John Earl Warren Jr. (November 16, 1946 – January 14, 1969) was a United States Army officer and a recipient of the U.S. military's highest decoration — the Medal of Honor — for his actions in the Vietnam War.

==Early life and education==
Warren joined the U.S. Army from New York City in 1967.

==Career==
On January 14, 1969, as a first lieutenant, Warren was commanding a platoon in Tây Ninh Province, South Vietnam as part of Operation Toan Thang II, when the unit came under attack. During the fight, Warren fell on an enemy-thrown grenade to shield others from the blast. The action cost him his life.

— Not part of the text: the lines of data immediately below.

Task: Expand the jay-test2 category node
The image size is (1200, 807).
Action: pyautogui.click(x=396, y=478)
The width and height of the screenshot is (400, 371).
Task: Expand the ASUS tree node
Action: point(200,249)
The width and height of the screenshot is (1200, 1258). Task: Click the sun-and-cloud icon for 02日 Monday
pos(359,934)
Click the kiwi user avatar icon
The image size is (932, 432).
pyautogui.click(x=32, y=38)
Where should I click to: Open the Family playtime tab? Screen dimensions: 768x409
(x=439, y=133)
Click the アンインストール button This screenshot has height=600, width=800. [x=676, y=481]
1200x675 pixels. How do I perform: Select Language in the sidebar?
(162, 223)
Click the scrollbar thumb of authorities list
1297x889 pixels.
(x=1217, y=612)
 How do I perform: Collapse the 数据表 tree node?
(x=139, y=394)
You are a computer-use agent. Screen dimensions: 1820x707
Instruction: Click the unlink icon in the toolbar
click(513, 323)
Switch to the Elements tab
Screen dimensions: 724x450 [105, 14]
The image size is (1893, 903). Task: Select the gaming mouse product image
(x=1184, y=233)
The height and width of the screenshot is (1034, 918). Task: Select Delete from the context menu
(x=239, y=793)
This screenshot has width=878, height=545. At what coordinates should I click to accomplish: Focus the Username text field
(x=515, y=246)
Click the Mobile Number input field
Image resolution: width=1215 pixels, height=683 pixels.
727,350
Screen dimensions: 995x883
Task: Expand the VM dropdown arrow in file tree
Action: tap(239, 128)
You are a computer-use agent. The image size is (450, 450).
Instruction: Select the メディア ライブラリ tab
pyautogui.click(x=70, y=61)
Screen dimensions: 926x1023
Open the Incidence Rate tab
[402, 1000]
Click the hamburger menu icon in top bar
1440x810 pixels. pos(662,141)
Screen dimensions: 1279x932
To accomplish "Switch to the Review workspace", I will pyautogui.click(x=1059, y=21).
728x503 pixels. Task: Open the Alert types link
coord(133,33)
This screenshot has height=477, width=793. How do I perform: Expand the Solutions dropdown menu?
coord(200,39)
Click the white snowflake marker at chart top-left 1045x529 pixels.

===Medal of Honor citation===
Warren's official Medal of Honor citation reads:

For conspicuous gallantry and intrepidity in action at the risk of his life above and beyond the call of duty. 1st Lt. Warren, distinguished himself at the cost of his life while serving as a platoon leader with Company C. While moving through a rubber plantation to reinforce another friendly unit, Company C came under intense fire from a well-fortified enemy force. Disregarding his safety, 1st Lt. Warren with several of his men began maneuvering through the hail of enemy fire toward the hostile positions. When he had come to within 6 feet of one of the enemy bunkers and was preparing to toss a hand grenade into it, an enemy grenade was suddenly thrown into the middle of his small group. Thinking only of his men, 1st Lt. Warren fell in the direction of the grenade, thus shielding those around him from the blast. His action, performed at the cost of his life, saved 3 men from serious or mortal injury. First Lt. Warren's ultimate action of sacrifice to save the lives of his men was in keeping with the highest traditions of the military service and reflects great credit on him, his unit, and the U.S. Army.

==Legacy==
Warren is buried in Long Island National Cemetery, Farmingdale, New York.

In May 2022, the main street on Fort Hamilton Army Base in Brooklyn, New York was renamed John Warren Avenue in his honor. The street was originally named for confederate general Robert E. Lee.

The Skills Development Center Schofield Barracks Army Base on Oahu, Hawaii is named in his honor.